Zoom in on the timeline and you get the concrete count behind the headline. The Land Department recorded 3,140 sales transactions during June 22 to 26. That is the raw throughput measure executives watch for one simple reason: the market can look busy or calm depending on whether transactions are actually happening. A high number of recorded sales over a short window is the kind of information that can influence near-term underwriting assumptions, inventory planning, and negotiations with counterparties who need certainty.
If sales were the engine, mortgages were the fuel, and they came in as AED2.59bn ($705m) of mortgage deals last week. That is a sizable secondary signal. Mortgage volumes tell you how much of the activity likely depended on financing rather than cash purchases. Even without explicit detail on loan-to-value or borrower profiles, the regulator-reported number helps boards and CFOs gauge the financing stack. When mortgages are meaningful, underwriting teams can expect more competition for credit lines and more sensitivity to interest rate and lending terms. When mortgages are light, pricing and liquidity can tilt toward cash buyers.
Then there are gift transactions, valued at AED1.16bn ($316m) in the same period. Gifts are a different category of movement because they do not map cleanly to typical purchase-and-finance behavior. Executives do not treat gifts as “demand,” but they still matter in a market-level ledger. Gifts can shift ownership without reflecting buyer affordability or bank appetite in the same way sales and mortgages do. In practice, tracking gifts alongside sales and mortgages helps anyone modeling household wealth transfer, portfolio rebalancing, and the composition of who is entering and exiting the property register.

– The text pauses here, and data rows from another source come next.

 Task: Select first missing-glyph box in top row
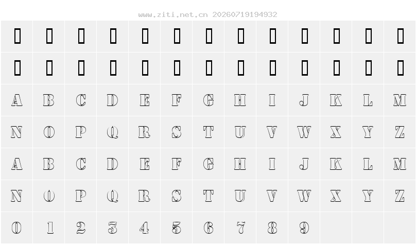coord(17,36)
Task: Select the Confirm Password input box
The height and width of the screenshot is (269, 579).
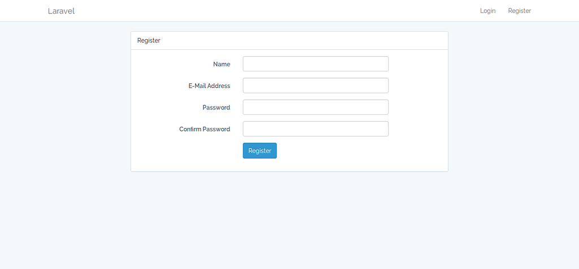Action: [316, 129]
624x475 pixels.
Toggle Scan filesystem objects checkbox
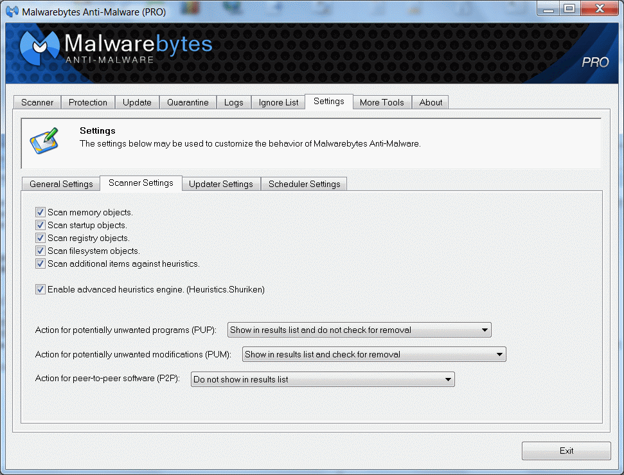[40, 251]

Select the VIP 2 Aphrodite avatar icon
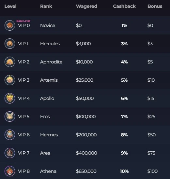(x=10, y=62)
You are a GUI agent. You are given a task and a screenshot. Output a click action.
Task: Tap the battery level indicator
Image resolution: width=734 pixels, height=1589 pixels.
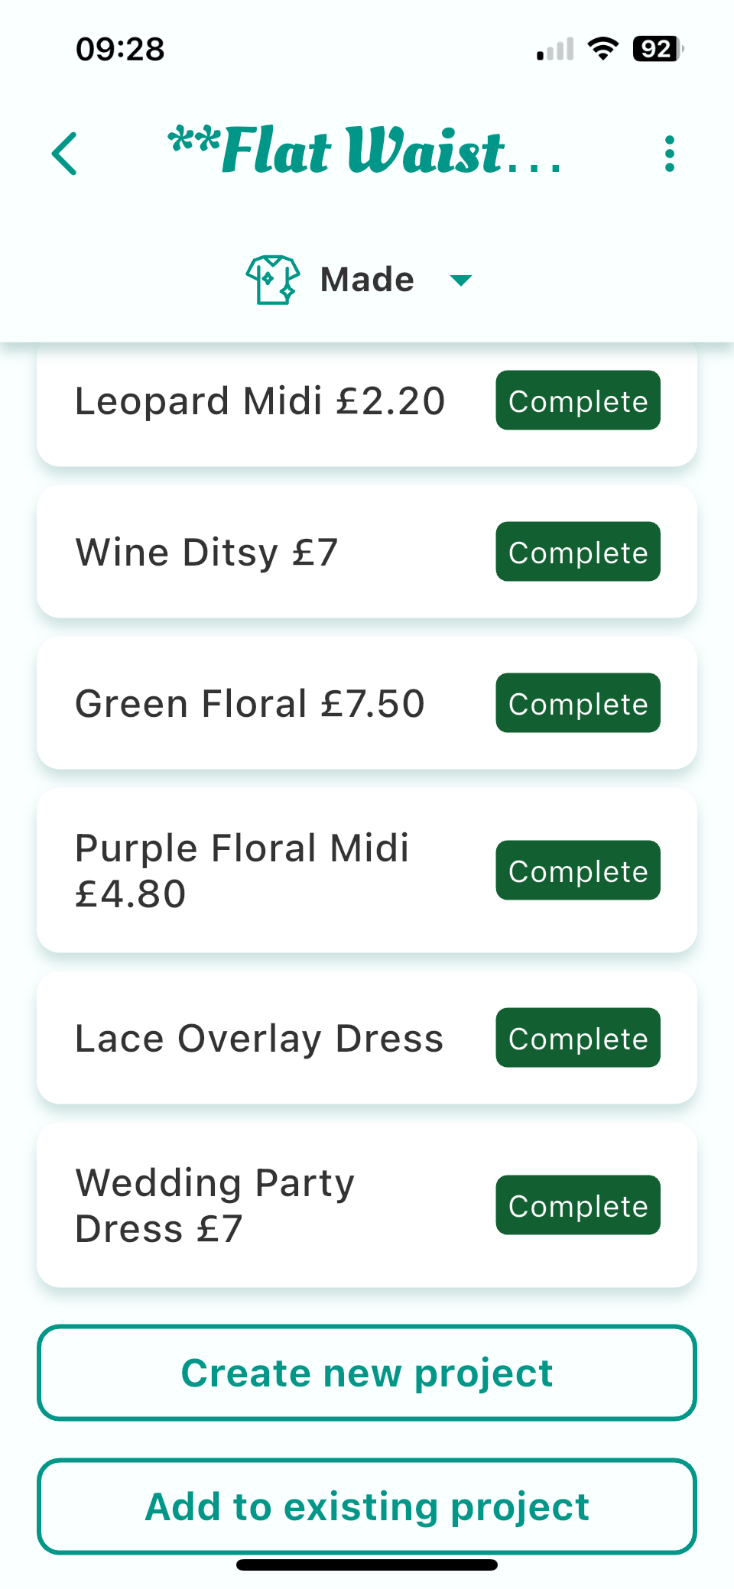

The Land Department also published the most expensive sales transactions listed on its website, including The Mural and an apartment priced at $9.3m, as referenced in the original coverage. That datapoint is more than a luxury trivia note. High-end transaction reporting often functions as a stress test for the market’s confidence. When the most expensive recorded deal sits at that level, it suggests that, at least for some segments, there is still willingness to transact at premium price points. That can impact how developers structure offerings and how advisors talk about brand positioning.
Stepping back, this week’s distribution tells a coherent story. Sales led at AED7.44bn ($2bn), mortgages followed at AED2.59bn ($705m), and gifts landed at AED1.16bn ($316m). Put together, June 22 to 26 looks like a market where ownership transfers were active and financing was present, not absent. For executives, that is the kind of information you can turn into operational questions fast: Are our pipeline assumptions aligned with recorded sale throughput? Are we underwriting more transactions that will need mortgage capacity? Are we discounting segments too aggressively because we are over-weighting non-sale transfers?
In short, the regulator data from Dubai provides a high-resolution picture of activity in a single week. The strategic stakes are simple: when transactions surge, liquidity tightens and pricing negotiations become more grounded; when financing volumes are robust, credit processes and capital planning have to keep up. If you lead a real estate platform, advise investors, or run a financial institution exposed to property lending, these are the numbers you need to connect day-to-day decisions to the broader market rhythm.